**Work task**
Identify the line with "Instruction: Open Todoroki"; copy word for word that line and every one after it, to the end of the listing. Exclude pictures.

### Data shown

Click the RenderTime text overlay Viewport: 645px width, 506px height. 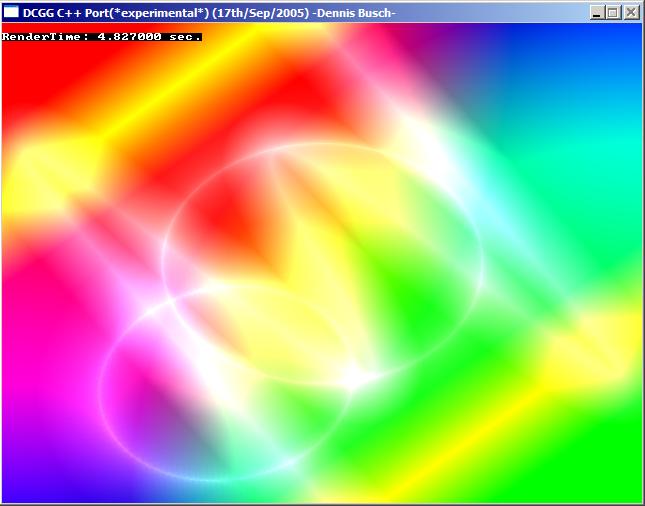101,36
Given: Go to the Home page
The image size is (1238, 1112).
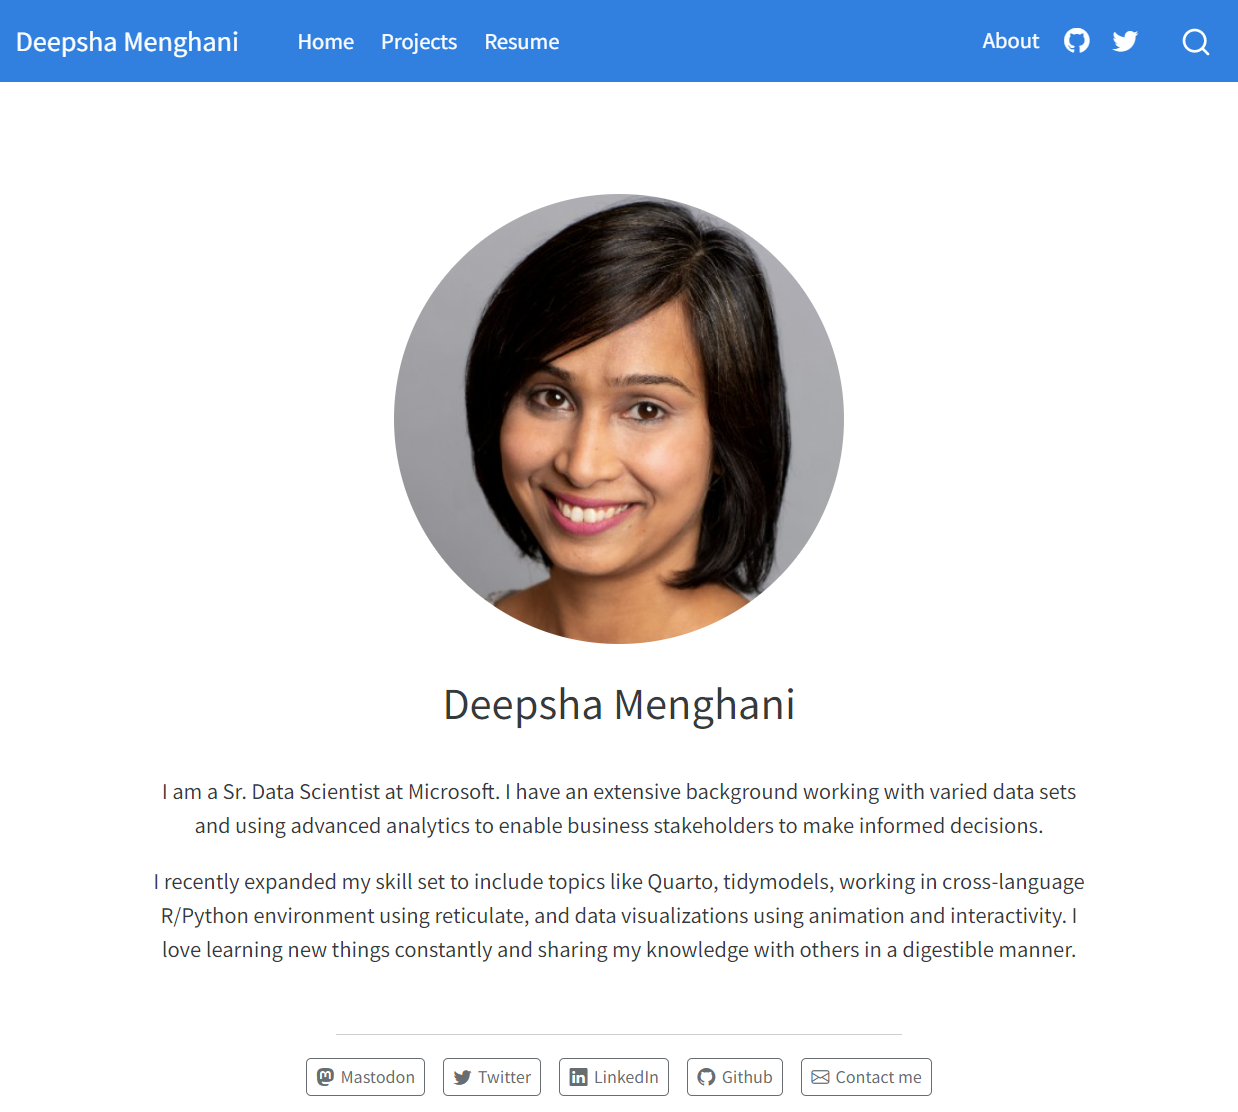Looking at the screenshot, I should (326, 42).
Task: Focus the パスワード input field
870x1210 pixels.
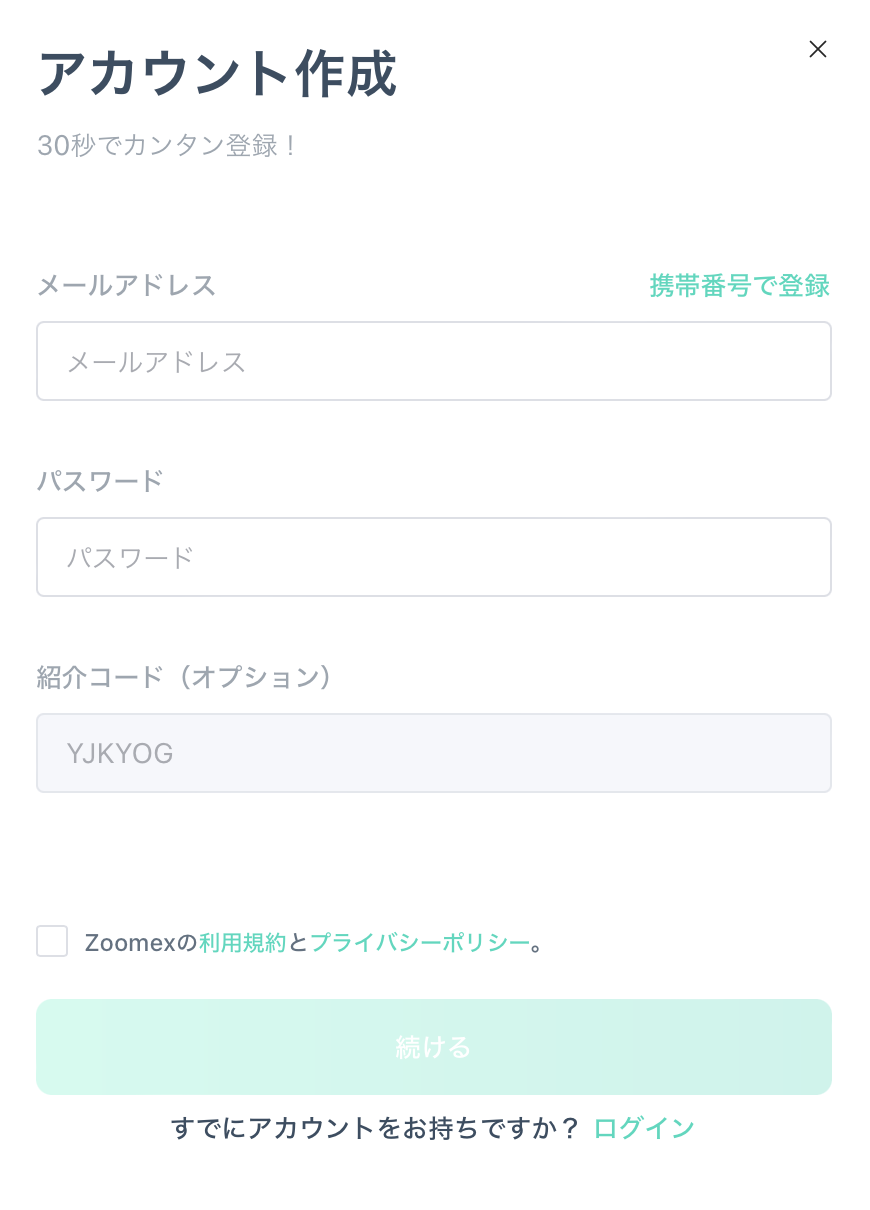Action: [434, 557]
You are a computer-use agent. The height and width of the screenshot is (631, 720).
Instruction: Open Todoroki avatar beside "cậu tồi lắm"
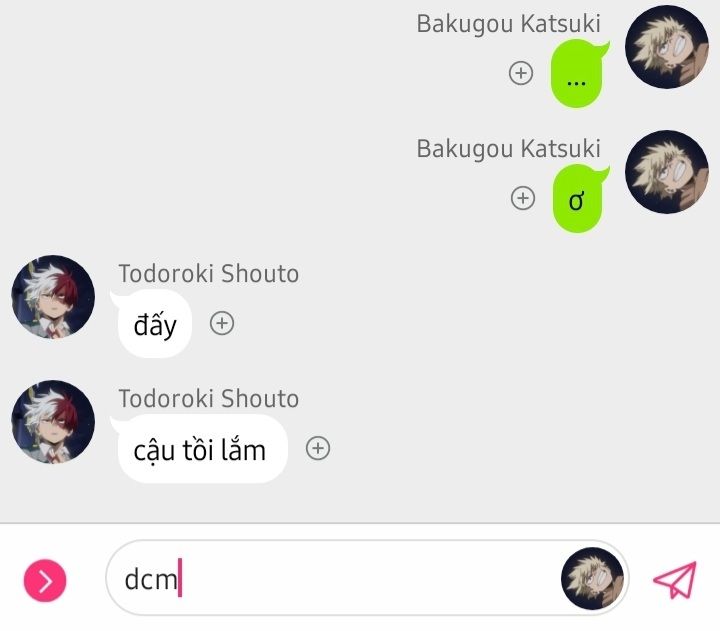[x=53, y=422]
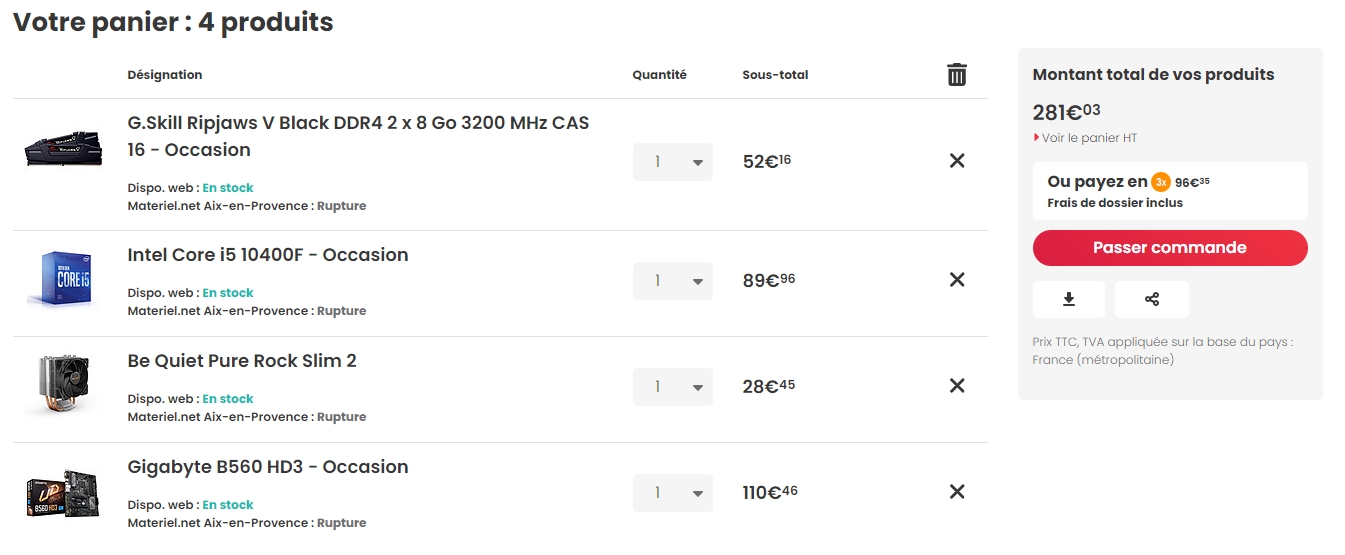The image size is (1345, 555).
Task: Expand quantity selector for Gigabyte B560 HD3
Action: point(673,493)
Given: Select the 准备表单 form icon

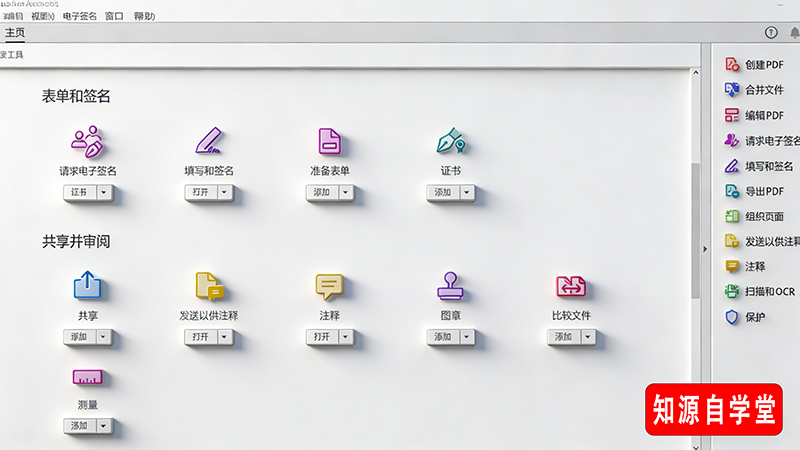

######

**Exercise solution**
Instruction: Open Todoroki avatar beside "cậu tồi lắm"
[x=53, y=422]
The image size is (1345, 555).
Task: Expand quantity selector for Gigabyte B560 HD3
Action: point(673,493)
Given: Select the 准备表单 form icon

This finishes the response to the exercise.